JL: First, Bryan, I’d like to know what you think of those people, such as Bob Garfield (the AdAge columnist) and Clive Thompson (in his February Fast Company piece) who have claimed that there is no validity to the concept of courting a product’s Influentials?

BR: They have a point in that you can’t identify a small number of extremely influential people, to whom everyone else turns for advice on a brand. Brand champions are a much broader base of product users. They are vocal, and they particularly prefer the web as their megaphone. But aside from their passion for the brand, they are no different from other customers. They may make up large numbers — upwards of 10% of the total number of visitors to a typical brand site.

JL: I’ve heard you talk about Net Promoter Scores (NPS) as a metric. Do you encourage this type of evaluation, or do you agree with those who think it’s too simplistic?

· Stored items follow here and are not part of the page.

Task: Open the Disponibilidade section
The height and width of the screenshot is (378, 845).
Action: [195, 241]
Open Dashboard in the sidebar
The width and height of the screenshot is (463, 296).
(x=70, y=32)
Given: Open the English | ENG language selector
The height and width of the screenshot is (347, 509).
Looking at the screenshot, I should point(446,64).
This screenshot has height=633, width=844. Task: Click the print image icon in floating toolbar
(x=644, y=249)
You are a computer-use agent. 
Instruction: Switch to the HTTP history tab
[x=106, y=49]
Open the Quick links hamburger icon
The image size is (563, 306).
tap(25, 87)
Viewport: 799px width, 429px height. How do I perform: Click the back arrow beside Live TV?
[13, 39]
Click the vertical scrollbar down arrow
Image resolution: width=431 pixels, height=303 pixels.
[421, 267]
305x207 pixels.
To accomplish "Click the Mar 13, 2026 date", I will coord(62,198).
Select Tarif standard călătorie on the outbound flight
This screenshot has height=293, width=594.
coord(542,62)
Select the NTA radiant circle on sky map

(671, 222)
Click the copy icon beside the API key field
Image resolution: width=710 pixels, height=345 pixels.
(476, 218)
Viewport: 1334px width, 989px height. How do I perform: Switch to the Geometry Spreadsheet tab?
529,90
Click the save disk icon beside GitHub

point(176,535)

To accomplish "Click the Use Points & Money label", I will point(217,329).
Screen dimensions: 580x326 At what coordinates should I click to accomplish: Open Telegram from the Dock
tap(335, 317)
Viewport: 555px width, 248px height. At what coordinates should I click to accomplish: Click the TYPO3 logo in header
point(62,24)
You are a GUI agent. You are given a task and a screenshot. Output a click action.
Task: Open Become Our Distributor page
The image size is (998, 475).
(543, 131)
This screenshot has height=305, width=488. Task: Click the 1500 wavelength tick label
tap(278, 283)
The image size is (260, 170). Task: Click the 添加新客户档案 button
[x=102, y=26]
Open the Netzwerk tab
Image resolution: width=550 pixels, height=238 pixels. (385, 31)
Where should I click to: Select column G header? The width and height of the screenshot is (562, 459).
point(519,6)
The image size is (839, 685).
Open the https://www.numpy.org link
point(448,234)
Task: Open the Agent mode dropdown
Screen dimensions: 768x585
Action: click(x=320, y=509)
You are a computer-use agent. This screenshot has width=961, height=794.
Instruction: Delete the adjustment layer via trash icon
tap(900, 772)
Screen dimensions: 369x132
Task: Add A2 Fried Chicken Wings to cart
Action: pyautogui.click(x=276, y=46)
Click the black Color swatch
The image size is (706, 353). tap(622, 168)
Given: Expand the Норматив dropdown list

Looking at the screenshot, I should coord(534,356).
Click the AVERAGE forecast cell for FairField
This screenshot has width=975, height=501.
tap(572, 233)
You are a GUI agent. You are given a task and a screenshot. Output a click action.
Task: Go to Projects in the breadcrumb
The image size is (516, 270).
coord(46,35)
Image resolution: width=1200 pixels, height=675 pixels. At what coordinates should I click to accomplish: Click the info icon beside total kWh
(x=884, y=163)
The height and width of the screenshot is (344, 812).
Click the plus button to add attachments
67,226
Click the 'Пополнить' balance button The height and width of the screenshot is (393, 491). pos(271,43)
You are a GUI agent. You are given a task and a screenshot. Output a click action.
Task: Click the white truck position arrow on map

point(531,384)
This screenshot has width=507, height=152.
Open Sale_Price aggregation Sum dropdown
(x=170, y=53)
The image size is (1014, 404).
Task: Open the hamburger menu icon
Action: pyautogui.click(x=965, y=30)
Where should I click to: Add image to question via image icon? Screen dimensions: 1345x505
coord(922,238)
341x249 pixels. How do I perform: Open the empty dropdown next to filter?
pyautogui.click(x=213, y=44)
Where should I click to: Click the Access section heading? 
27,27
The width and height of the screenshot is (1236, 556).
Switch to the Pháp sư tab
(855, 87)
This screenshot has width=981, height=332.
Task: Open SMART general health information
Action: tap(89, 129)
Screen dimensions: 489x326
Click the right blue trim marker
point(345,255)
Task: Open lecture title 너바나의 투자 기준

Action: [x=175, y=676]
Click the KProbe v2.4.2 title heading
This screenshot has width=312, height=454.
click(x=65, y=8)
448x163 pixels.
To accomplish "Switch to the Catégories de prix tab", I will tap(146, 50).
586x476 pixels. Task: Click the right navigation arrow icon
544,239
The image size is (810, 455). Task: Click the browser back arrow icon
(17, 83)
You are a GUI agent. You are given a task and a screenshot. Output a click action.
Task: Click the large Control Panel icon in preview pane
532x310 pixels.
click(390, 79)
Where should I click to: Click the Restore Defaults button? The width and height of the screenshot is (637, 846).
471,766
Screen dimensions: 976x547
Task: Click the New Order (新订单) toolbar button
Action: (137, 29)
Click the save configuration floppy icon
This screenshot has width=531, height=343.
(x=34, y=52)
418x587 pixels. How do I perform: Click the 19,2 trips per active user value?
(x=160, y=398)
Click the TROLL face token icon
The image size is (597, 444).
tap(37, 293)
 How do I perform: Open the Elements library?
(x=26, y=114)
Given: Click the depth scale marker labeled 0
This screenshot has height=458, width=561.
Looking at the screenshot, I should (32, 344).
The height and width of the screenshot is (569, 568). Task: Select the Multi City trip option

BR: I do encourage the use of NPS, but primarily as a measure of true customer satisfaction. The strength in this measurement lies in knowing that it doesn’t predict a user’s likelihood of being a brand champion, but the likelihood of that customer buying from you again. But I think this score can also help you understand the likelihood of your consumers to speak out … to write positive reviews, recommend your brand to others online, etc. Thus the metric is helpful as a barometer of how your brand may perform within Social Media formats.

JL: If you want to encourage brand champions online, you have to open the gates and let in all opinions. A minority of brands are comfortable with a certain level of negative buzz. But most refuse to provide forums for discussion because they’re afraid of getting flamed — of being host to unfavorable reviews. What is your response to those fears?

BR: The negative reviews will happen, and often they’ll happen first. But reviews seek an equilibrium, just like water. Initially, a negative review may show up, because a consumer is angry. But over time, other consumers who love the brand tend to prevail. Over time the sum of the reviews reaches the proper level of consumer opinion.

I’ve never come across a set of reviews where it wasn’t an accurate barometer of how the brand fulfills consumer expectations.

Do join me Thursday night at what promises to be a provocative and informative presentation. Visit the Milwaukee Interactive Marketing Association site for details.


* NPS asks customers one question: “How likely is it that you would recommend us to a friend or colleague?” Customers reply with a score on a scale of 10, with 10 being “Extremely likely.” The net score is the sum of all customers scoring nine and 10, minus those scoring six or less. Incredibly high scores are in the 75 to 80 percent range of your customers. The average is only 15%.